Belum lagi maraknya kantong-kantong komunitas nasionalis, yang kini banyak bertebaran di Facebook, Twitter, Plurk, dan beberapa situs jejaring lainnya layaknya IndonesiaUnite!. Di Facebook, misalnya, telah banyak grup-grup yang bertujuan menggalang nasionalisme. Demi menumbuhkan rasa bangga sebagai bangsa. Sebut saja: Forum Komunikasi Peserta CETAK REKOR: Memerah Putihkan FACEBOOK.

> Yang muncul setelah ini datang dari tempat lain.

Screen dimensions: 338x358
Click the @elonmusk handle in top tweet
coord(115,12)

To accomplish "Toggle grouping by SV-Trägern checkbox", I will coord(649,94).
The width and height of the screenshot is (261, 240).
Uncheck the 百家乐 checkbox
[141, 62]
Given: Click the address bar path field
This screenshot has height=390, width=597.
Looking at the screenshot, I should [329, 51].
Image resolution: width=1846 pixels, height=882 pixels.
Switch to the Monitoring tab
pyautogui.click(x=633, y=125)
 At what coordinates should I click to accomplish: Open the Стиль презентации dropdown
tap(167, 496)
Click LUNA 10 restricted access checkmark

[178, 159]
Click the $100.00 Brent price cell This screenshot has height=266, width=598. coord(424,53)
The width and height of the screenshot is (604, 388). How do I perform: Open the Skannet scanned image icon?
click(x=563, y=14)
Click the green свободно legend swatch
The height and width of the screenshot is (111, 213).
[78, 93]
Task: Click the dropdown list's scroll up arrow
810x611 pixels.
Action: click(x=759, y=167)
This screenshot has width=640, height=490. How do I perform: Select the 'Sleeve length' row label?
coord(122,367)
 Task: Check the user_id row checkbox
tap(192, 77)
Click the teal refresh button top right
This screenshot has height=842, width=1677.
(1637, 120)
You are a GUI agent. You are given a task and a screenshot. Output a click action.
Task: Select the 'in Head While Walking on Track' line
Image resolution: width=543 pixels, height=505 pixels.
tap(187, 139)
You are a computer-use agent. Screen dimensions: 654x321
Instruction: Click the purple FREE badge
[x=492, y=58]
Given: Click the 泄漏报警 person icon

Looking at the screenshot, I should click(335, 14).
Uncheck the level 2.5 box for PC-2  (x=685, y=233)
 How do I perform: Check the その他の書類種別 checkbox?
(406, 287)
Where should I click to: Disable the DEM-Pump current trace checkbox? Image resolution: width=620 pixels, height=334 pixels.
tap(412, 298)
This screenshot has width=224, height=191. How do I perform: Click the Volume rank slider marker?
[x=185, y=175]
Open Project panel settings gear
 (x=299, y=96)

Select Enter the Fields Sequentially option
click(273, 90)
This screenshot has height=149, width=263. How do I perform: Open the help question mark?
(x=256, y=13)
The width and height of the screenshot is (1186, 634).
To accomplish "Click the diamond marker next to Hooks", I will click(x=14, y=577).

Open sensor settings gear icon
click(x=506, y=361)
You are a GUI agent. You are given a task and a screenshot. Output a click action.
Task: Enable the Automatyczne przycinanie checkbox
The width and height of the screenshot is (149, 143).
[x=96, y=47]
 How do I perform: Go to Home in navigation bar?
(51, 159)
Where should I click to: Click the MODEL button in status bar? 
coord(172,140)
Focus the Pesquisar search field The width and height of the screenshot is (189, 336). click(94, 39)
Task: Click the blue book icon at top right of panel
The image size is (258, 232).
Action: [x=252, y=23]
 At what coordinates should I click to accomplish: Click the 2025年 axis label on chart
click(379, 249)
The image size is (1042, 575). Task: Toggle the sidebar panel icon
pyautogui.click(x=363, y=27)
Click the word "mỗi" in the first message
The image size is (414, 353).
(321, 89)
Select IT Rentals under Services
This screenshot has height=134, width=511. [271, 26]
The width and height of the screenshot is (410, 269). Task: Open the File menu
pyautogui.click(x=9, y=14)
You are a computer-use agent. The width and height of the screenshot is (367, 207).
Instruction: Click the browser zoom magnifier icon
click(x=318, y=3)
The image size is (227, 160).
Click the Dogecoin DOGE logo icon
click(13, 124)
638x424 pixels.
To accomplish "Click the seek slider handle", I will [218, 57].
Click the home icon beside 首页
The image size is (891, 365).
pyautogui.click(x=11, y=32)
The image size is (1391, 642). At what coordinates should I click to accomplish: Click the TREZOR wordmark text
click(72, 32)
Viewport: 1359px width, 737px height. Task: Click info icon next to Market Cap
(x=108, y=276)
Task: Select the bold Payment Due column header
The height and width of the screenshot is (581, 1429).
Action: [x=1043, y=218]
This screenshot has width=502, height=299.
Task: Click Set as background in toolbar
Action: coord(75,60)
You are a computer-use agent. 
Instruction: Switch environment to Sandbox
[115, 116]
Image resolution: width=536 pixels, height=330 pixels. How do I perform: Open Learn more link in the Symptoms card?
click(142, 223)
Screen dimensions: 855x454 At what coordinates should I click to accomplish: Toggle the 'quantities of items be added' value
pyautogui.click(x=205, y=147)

Hal-hal di atas, walaupun kecil namun memiliki tujuan yang sama, yakni: menumbuhkan semangat nasionalisme. Seperti yang telah dicita-citakan para pendahulu kita. Inilah semangat terpenting yang harus ada, ditengah kompleksitas permasalahan bangsa ini.

Merdeka

Tulisan ini tidak ditujukan kepada kita agar mengubah diri secara frontal dan memojokan hal-hal tertentu. Tapi minimal kita harus berkaca pada diri masing-masing. Apa kontribusi kita bagi bangsa yang telah merdeka selama 64 tahun ini?

Mungkin kita bukanlah ahli dan pakar di bidang teknologi, atau seseorang yang dikaruniai IQ tinggi untuk mencipta sesuatu yang berguna bagi bangsa ini. Namun saya yakin kita semua pasti memiliki talenta, walaupun kecil. Nah, gunakanlah. Apapun posisi dan bidang pekerjaan, kita tetap harus produktif. Produktif demi kemajuan bangsa ini.

Dalam kesempatan ini, marilah kita ciptakan sebuah semangat, kegilaan, kebersamaan, serta produktivitas tinggi berbasis teknologi. Demi kemajuan bangsa ini. Merdeka!